The “Vote for Nobody” effort, as Colorado State University student Matthew Nagashima explained in the article, is motivated by two leading presidential candidates who he says “aren’t viable.”

I get what he’s trying to say, but whatever one might think of those two candidates . . .

Give either of them that desk in the Oval Office. Watch him or her be viable.

Give him or her command of the armed forces. Viable.

Put the power of executive orders in his or her hands. Viable.

Give him or her the power of appointment, the vastness of the Executive Branch. Viable.

This presidential election has become a cavalcade of embarrassments. Not to be flippant, but in the name of all who died to make this election possible, do you know what this means? It means you choose which candidate would be less embarrassing.
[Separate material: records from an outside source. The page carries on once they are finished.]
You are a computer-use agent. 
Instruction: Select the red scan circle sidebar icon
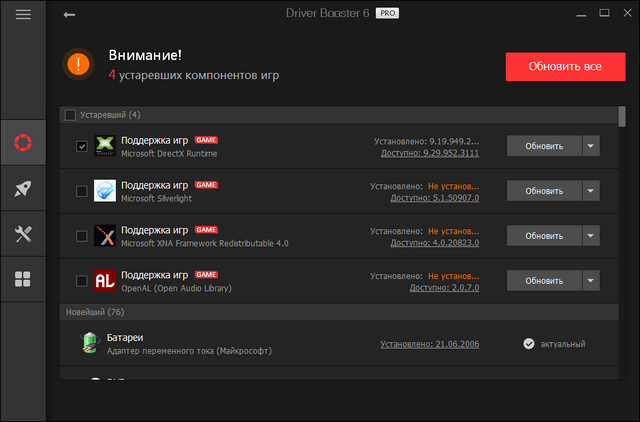(23, 143)
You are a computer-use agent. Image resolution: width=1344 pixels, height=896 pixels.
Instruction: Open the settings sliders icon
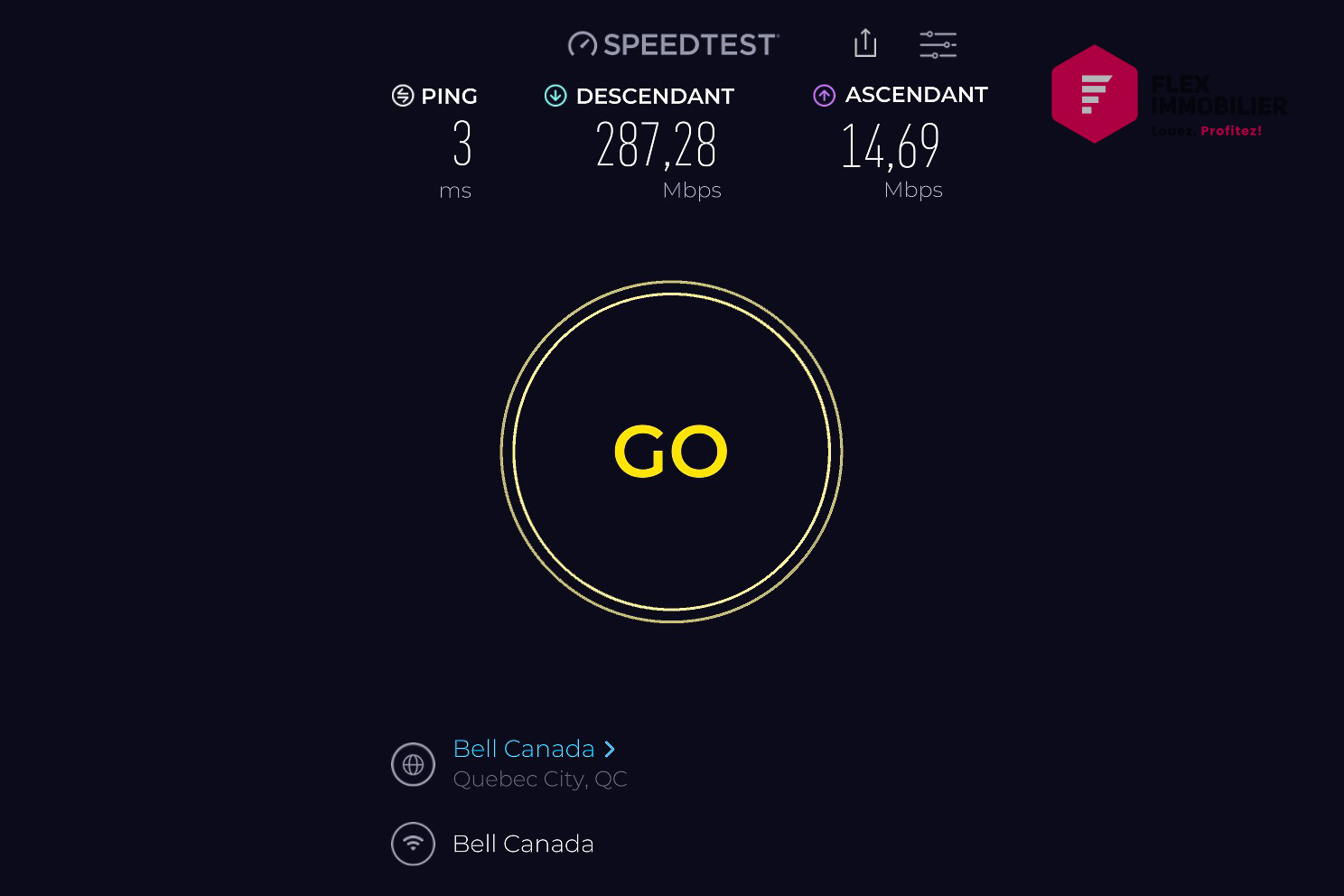click(x=938, y=44)
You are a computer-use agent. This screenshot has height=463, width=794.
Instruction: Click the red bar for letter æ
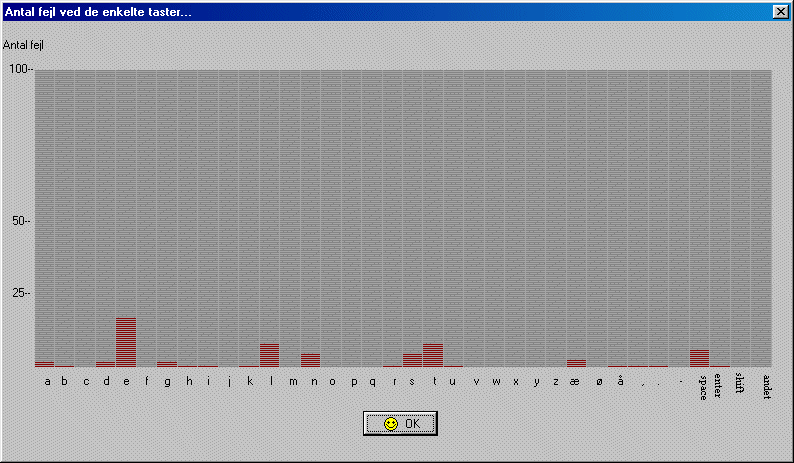(x=576, y=363)
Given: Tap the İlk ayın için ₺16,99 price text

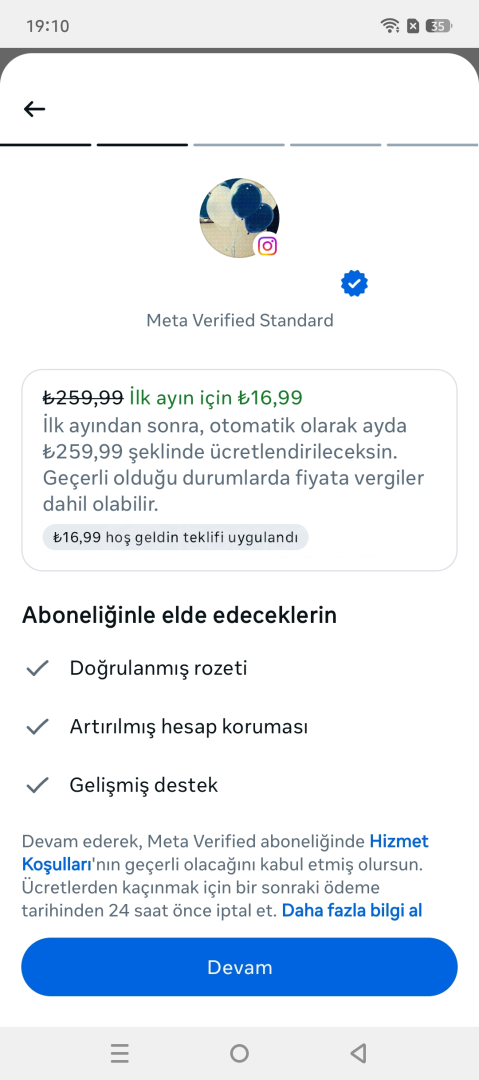Looking at the screenshot, I should point(216,397).
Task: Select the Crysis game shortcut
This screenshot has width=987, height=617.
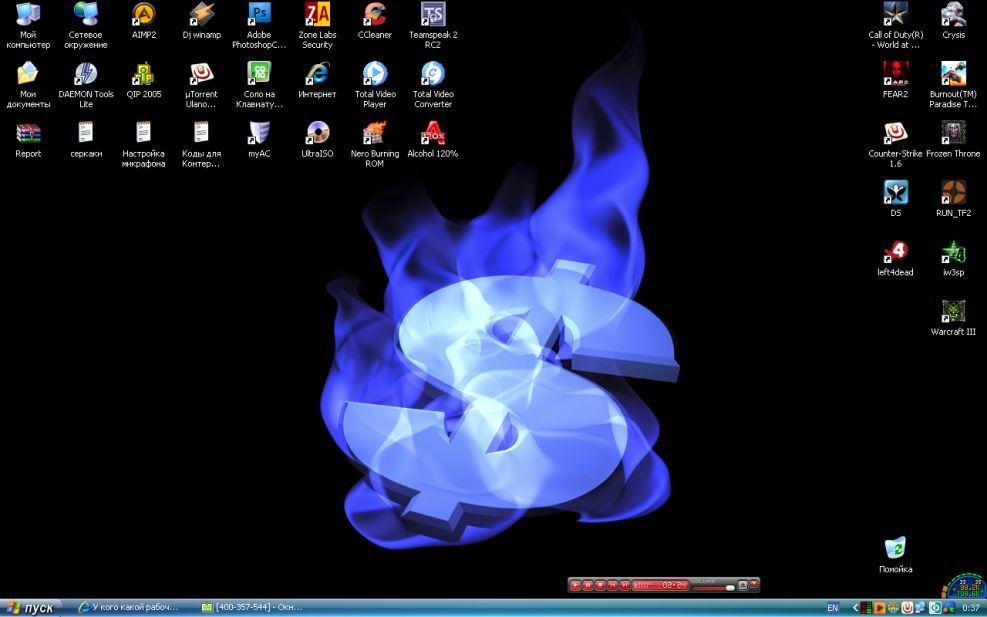Action: point(953,15)
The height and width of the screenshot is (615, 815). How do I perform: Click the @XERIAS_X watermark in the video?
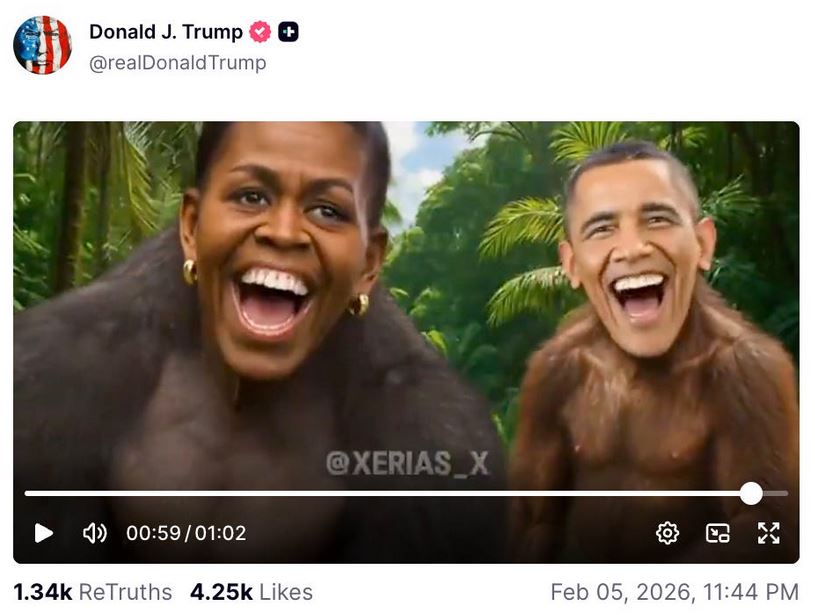click(408, 463)
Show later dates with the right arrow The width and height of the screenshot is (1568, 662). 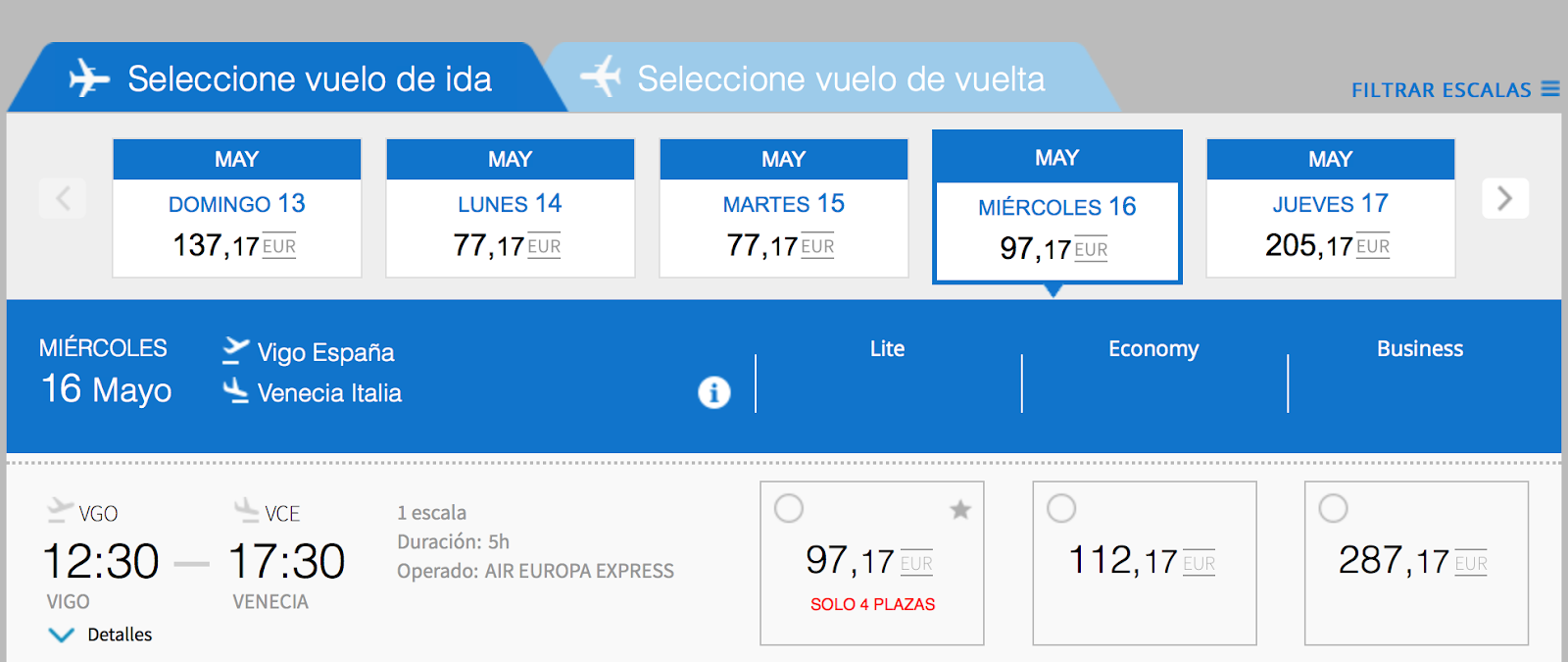pos(1504,199)
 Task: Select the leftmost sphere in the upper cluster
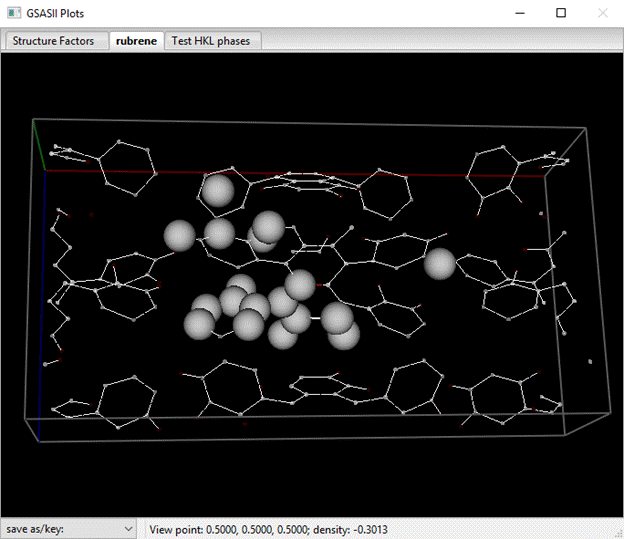179,236
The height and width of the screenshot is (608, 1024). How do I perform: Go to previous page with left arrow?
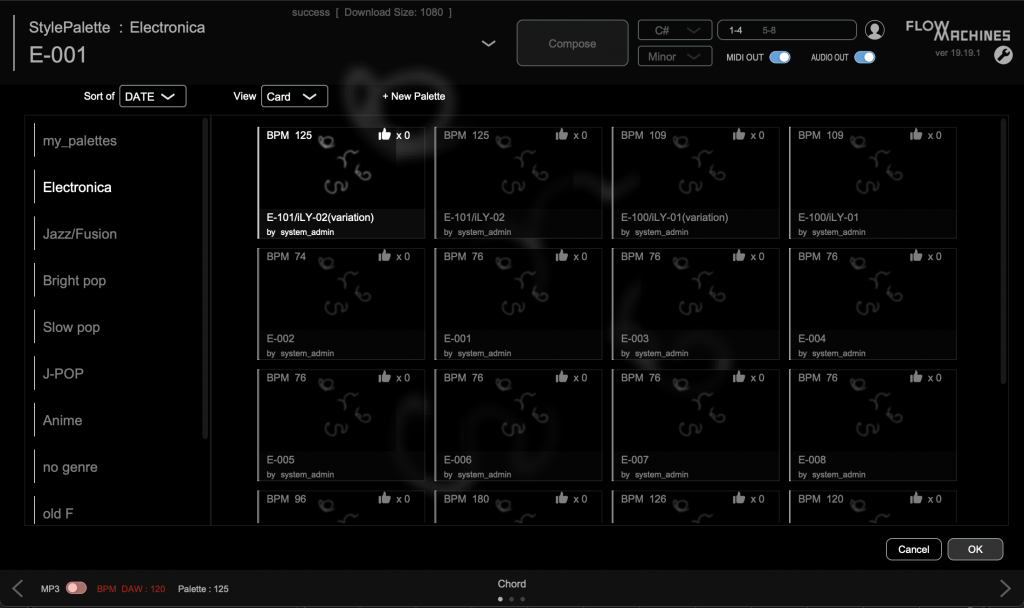coord(17,588)
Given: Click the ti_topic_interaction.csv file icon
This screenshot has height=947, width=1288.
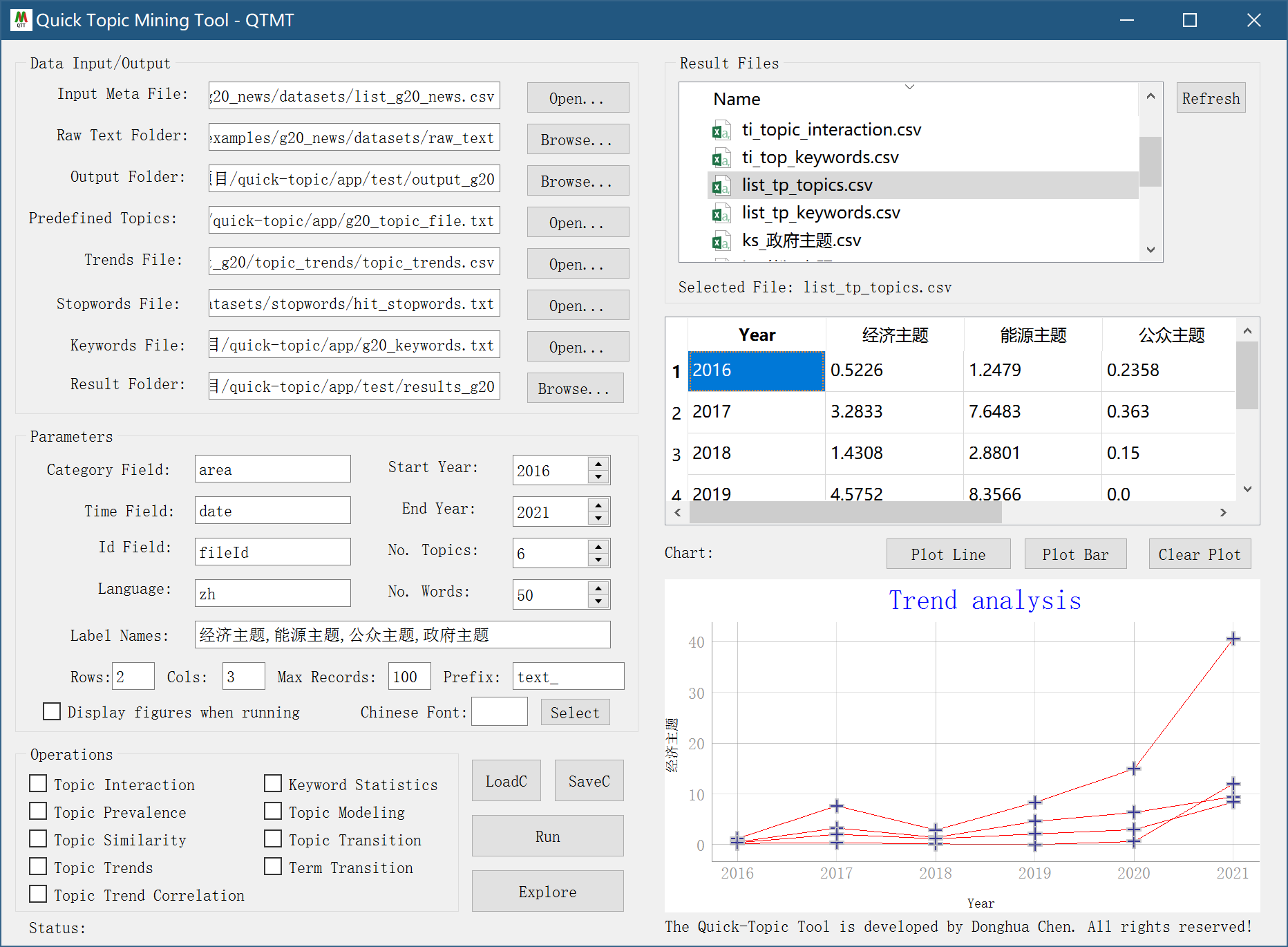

For some, that will mean voting third-party. All right. However, some recent history: It’s a safe bet that at least 537 Florida voters — the margin by which an Electoral College victory went to George W. Bush in 2000 — would have requested a do-over for voting for Ralph Nader.

(Green Party voters thought Al Gore and Bush were symptoms of the same disease. That was always an odd claim. It was made more so when Gore won the Nobel Prize for climate activism.)

Jill Stein and Gary Johnson have conscientious supporters. However, they must acknowledge that neither has any chance of appointing someone to the Supreme Court over the next four to eight years. Hillary Clinton and Donald Trump do.

To the “Vote for Nobody” crowd: The Supreme Court makes crucial rulings on civil rights, LGBT rights, reproductive rights, the all-consuming role of corporations (particularly in politics), the environment, health care, schools — all of that. Which candidate do you want appointing the next two, or three, or four Supreme Court justices?

Go ahead and vote for nobody, but somebody is going to get the power you punted away.

I know of people who died to give you that power. I’ve also come to know some people who are just dying to have it.